## Your instructions
Search the entries below for the word "agent" and copy every line where it appears.

## Dataset excerpts
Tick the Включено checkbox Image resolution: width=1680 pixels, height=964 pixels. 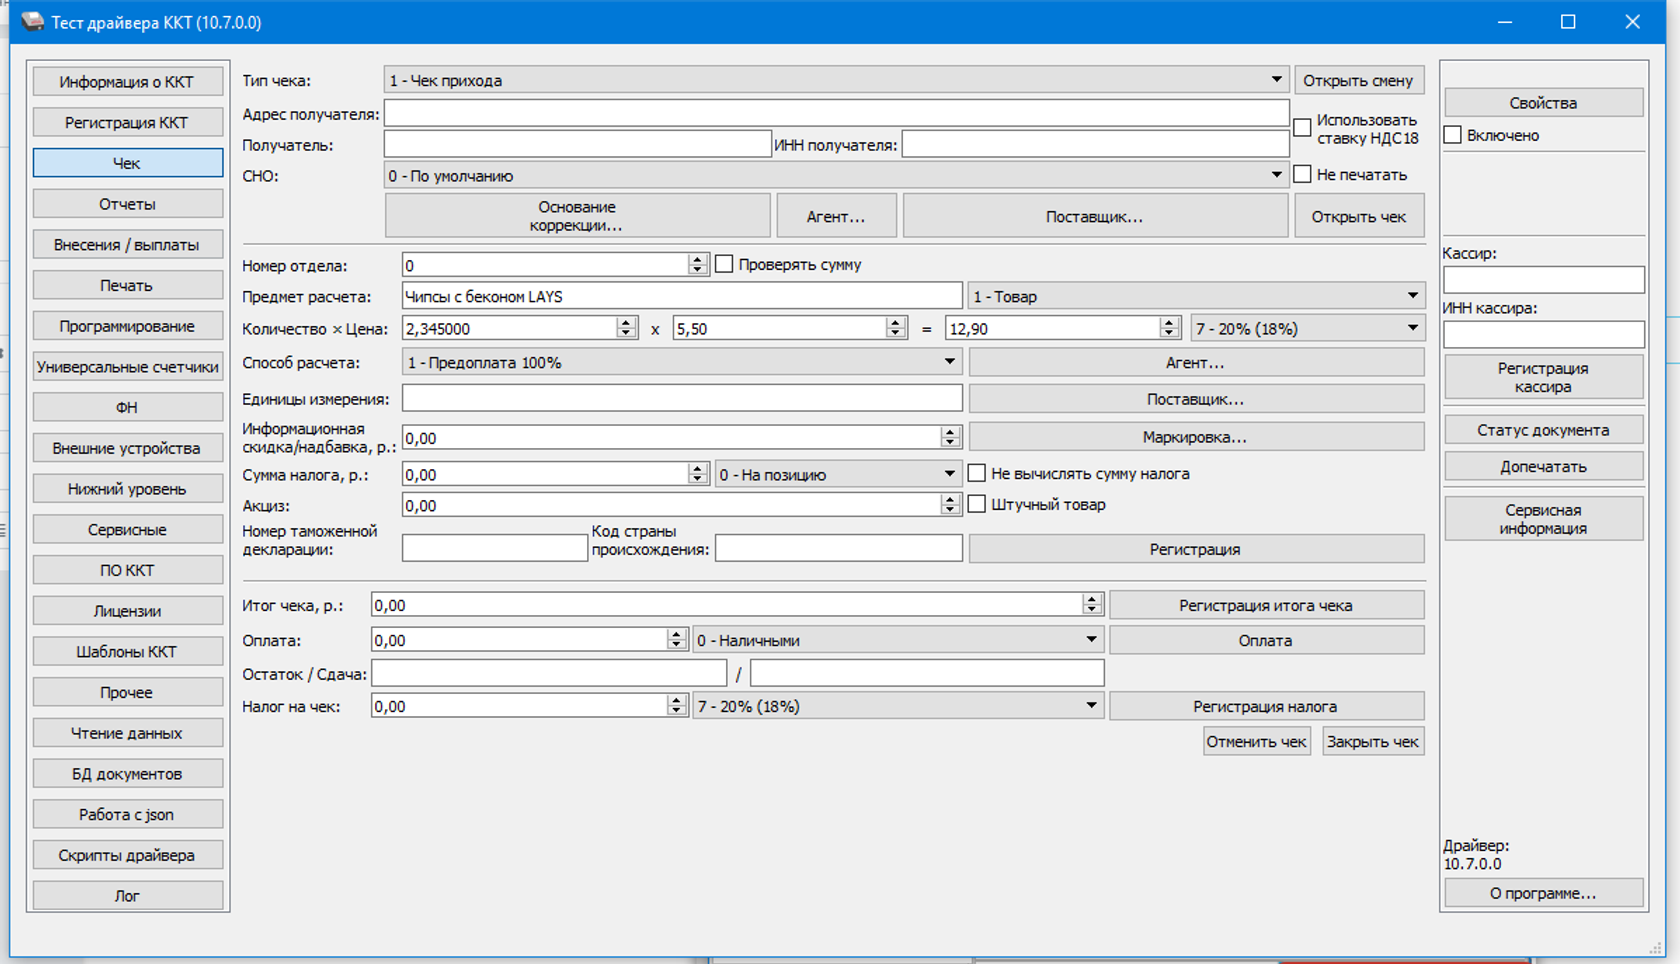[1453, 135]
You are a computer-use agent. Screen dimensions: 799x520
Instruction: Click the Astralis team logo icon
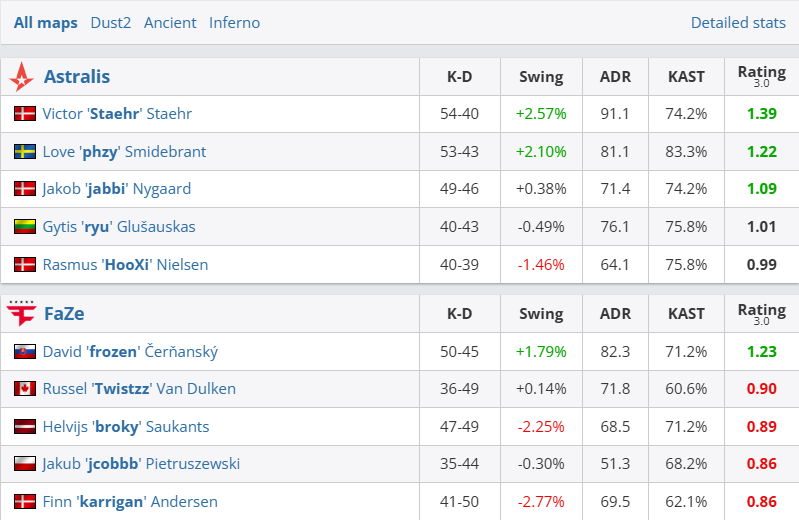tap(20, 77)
---
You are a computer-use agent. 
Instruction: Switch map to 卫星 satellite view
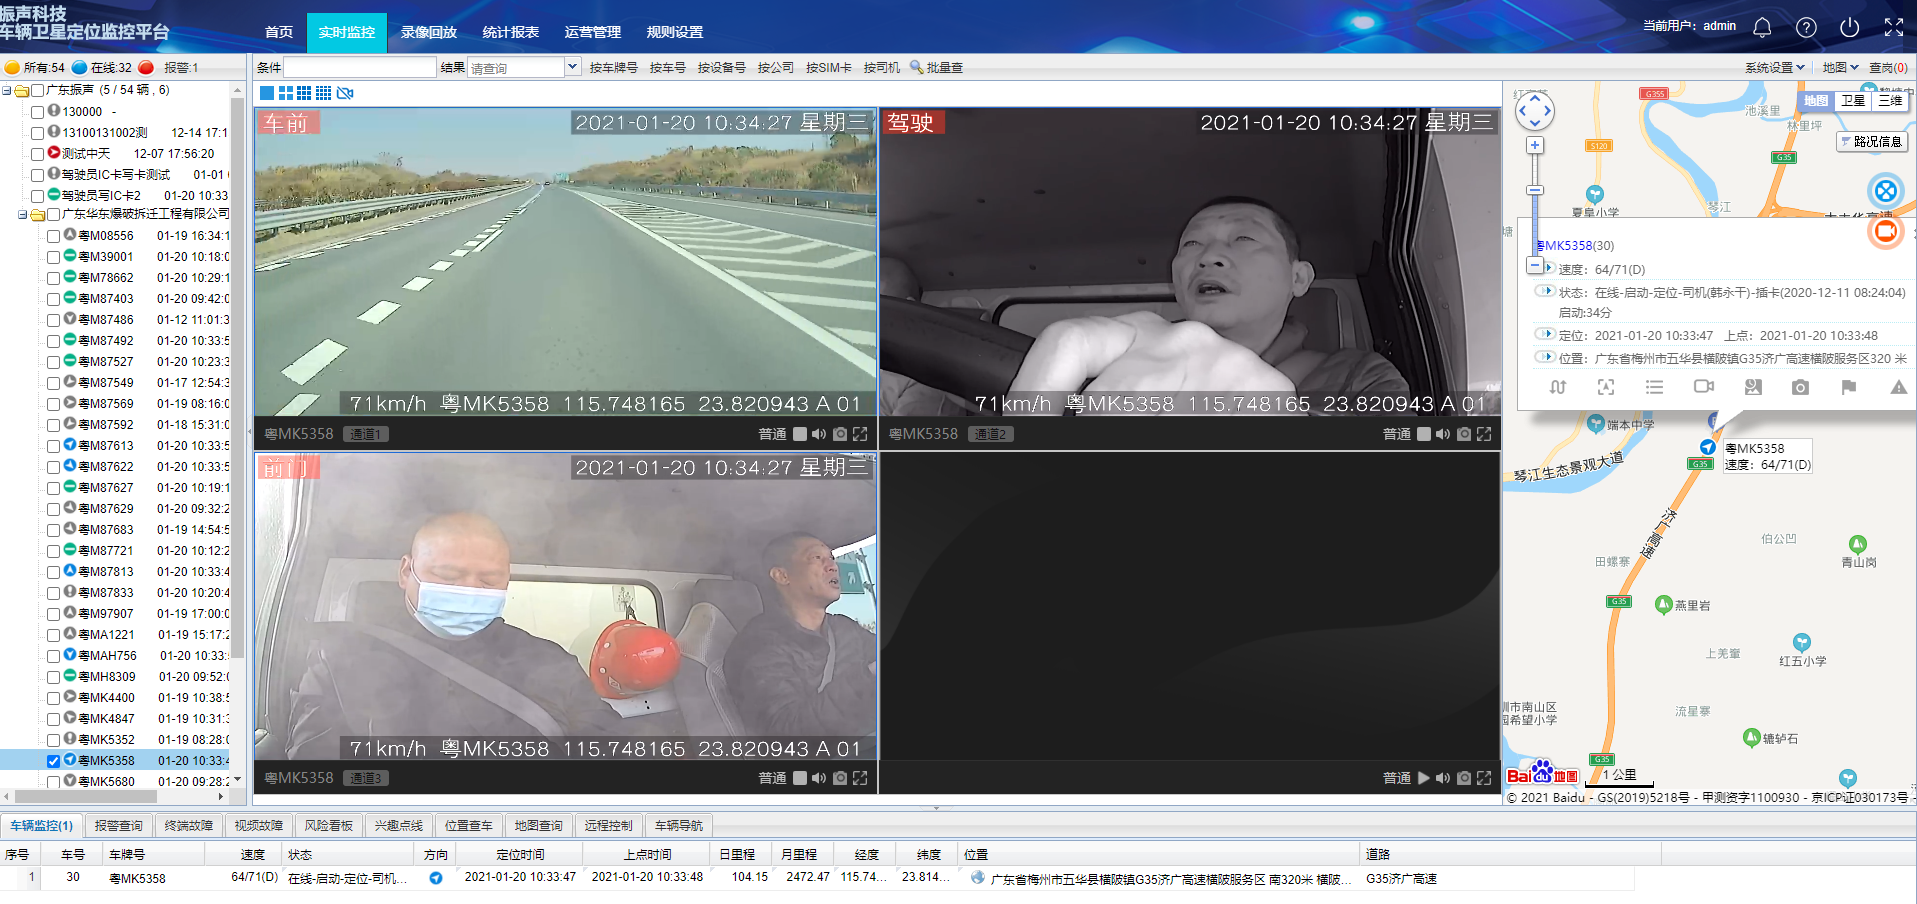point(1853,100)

## Exercise solution
You are a computer-use agent. Screen dimensions: 799x520
You are a computer-use agent. 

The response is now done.